__Task__
Each line of the listing below that includes "with" should be reported.

============

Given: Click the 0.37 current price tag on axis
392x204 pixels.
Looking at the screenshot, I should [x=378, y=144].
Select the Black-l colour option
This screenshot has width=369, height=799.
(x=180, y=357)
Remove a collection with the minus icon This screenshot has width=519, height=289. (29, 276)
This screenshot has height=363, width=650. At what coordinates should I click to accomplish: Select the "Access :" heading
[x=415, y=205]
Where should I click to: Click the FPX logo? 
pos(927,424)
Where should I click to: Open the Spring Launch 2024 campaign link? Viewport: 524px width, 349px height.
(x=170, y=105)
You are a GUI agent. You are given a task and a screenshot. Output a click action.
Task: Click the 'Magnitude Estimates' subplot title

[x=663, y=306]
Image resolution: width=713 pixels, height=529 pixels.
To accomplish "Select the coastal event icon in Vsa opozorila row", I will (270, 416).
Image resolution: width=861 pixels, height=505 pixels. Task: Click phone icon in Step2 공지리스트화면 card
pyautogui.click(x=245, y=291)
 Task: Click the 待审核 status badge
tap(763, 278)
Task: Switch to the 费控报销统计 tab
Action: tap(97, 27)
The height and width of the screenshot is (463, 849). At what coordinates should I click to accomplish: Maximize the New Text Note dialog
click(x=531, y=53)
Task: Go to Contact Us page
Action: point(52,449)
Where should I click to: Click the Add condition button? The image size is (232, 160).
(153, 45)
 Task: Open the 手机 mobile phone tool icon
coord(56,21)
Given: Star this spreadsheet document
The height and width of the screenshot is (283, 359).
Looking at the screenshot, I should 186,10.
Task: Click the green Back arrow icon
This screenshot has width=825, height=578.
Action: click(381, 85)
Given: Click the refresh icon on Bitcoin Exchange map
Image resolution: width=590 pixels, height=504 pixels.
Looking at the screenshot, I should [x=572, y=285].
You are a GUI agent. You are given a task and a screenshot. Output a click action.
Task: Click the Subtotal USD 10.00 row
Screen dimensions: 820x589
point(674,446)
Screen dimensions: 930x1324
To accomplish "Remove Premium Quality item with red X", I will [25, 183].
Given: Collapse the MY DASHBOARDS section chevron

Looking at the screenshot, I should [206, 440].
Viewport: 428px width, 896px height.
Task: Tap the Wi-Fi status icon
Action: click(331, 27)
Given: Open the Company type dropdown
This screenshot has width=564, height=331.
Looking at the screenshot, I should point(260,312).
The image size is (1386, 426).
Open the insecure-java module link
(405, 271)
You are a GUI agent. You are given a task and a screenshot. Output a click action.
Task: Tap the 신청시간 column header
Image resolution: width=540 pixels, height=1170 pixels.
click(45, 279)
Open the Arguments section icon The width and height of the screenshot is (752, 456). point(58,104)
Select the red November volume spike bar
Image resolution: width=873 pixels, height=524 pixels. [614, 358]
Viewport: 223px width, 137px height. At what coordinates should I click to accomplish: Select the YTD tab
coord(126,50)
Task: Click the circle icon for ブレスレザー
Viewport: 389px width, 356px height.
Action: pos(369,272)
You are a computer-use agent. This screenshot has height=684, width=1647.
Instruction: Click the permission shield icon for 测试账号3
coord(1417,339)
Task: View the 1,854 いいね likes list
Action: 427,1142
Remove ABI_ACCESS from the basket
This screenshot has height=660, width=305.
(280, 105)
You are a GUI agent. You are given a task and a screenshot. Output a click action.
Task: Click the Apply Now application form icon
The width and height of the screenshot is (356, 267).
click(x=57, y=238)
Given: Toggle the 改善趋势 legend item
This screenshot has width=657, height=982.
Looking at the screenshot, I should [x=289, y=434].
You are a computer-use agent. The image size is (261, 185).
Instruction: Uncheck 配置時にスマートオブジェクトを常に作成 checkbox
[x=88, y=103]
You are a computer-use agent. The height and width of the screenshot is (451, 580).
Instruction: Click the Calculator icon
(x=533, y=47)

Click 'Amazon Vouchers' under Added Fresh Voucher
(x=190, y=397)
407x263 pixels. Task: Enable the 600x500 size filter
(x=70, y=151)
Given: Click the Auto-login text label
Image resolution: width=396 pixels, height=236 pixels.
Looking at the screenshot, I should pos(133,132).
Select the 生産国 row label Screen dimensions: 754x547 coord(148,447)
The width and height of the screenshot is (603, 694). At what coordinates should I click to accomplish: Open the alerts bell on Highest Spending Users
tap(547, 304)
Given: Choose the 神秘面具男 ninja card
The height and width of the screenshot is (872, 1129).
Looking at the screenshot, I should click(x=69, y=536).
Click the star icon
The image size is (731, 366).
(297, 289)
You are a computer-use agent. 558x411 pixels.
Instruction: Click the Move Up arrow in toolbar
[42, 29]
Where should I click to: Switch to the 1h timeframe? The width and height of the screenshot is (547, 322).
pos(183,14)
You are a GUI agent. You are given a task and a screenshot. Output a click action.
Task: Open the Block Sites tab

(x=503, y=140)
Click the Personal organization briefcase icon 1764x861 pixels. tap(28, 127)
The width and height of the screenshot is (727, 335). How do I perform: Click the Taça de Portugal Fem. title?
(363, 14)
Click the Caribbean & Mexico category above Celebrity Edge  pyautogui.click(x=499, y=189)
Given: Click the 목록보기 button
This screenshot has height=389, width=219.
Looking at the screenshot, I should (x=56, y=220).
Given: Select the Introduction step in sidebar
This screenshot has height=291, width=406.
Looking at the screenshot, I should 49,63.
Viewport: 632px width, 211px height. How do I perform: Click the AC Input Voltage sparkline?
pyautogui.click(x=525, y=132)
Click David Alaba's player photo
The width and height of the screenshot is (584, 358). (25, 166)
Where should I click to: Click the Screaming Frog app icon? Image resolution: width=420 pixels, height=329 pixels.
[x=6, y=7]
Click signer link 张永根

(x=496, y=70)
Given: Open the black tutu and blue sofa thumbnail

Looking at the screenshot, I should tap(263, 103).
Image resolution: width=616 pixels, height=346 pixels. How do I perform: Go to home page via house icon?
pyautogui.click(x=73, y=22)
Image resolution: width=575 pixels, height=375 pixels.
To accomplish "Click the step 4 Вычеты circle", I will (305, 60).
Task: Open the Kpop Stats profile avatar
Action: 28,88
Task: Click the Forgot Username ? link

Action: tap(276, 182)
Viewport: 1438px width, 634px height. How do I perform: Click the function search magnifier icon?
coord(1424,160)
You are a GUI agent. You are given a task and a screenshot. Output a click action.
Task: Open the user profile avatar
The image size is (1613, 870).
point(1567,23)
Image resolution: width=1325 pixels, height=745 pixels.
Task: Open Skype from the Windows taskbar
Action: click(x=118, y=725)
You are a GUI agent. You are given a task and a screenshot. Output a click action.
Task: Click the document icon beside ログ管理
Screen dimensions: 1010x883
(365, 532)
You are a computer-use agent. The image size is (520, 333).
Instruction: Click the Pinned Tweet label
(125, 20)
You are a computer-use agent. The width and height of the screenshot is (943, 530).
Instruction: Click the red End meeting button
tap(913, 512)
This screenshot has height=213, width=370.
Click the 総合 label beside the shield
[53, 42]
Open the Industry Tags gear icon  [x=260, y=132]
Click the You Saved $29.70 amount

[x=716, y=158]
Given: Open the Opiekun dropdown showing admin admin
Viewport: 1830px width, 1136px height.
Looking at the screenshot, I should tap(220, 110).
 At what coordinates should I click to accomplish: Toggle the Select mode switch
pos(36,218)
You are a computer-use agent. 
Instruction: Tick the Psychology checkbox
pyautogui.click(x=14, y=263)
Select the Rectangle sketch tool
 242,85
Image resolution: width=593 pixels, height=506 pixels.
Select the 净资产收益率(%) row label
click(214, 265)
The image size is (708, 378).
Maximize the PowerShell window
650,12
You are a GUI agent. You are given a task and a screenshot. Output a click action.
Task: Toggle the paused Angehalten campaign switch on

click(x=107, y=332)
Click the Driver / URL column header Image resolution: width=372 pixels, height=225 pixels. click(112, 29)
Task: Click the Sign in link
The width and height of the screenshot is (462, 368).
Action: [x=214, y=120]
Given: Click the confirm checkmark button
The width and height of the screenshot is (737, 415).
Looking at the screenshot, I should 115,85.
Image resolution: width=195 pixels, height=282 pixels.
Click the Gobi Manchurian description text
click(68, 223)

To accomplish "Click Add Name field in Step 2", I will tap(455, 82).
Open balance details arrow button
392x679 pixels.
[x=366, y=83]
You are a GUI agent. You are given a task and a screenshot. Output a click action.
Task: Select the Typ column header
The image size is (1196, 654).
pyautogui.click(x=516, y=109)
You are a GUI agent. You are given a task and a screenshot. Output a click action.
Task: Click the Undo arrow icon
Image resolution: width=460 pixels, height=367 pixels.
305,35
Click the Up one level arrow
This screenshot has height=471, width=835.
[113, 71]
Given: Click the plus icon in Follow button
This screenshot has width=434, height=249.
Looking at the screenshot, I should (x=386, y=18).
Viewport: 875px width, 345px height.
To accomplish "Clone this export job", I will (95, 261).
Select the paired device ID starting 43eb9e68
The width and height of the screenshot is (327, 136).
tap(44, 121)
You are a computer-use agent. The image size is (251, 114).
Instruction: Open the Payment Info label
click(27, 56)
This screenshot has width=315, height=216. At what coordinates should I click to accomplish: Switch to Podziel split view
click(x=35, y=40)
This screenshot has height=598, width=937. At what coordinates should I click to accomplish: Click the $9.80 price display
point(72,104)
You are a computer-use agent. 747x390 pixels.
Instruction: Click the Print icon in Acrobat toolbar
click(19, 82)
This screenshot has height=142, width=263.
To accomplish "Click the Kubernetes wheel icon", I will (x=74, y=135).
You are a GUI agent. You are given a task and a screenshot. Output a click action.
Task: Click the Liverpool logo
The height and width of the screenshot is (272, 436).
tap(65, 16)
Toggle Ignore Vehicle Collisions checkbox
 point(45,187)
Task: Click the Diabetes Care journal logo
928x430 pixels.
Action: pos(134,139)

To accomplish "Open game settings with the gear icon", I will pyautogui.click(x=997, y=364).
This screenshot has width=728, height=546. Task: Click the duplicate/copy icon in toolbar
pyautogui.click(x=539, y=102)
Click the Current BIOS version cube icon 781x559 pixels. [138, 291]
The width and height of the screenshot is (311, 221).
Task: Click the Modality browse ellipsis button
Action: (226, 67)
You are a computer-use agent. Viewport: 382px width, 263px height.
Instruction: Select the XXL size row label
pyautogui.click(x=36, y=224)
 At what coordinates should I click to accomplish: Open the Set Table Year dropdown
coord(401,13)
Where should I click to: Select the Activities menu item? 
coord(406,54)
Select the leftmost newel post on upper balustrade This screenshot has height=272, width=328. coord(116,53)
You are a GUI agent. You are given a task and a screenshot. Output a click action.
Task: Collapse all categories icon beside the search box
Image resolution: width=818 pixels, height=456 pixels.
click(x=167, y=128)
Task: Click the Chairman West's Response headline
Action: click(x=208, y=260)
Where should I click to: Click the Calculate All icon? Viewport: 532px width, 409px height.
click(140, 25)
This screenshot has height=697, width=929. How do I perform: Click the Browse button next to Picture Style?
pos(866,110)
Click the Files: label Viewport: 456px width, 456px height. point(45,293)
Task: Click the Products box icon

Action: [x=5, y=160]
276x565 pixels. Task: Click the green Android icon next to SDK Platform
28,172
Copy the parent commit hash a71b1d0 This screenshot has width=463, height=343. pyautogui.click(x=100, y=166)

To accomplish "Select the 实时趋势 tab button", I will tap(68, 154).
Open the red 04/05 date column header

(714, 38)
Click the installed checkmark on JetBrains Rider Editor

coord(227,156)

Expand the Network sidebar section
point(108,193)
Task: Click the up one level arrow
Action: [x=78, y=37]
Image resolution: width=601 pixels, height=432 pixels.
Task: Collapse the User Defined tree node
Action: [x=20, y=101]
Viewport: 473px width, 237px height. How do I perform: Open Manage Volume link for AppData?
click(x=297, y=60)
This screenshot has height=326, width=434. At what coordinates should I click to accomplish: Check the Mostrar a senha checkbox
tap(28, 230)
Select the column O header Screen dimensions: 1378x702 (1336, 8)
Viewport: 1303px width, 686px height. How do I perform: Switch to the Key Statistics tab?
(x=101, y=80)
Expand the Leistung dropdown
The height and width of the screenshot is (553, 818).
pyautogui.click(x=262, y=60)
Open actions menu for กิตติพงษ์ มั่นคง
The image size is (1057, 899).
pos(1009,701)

============

__Exercise solution__
Remove a collection with the minus icon This screenshot has width=519, height=289. (29, 276)
To accomplish "Remove Premium Quality item with red X", I will [25, 183].
To accomplish "Open game settings with the gear icon", I will pyautogui.click(x=997, y=364).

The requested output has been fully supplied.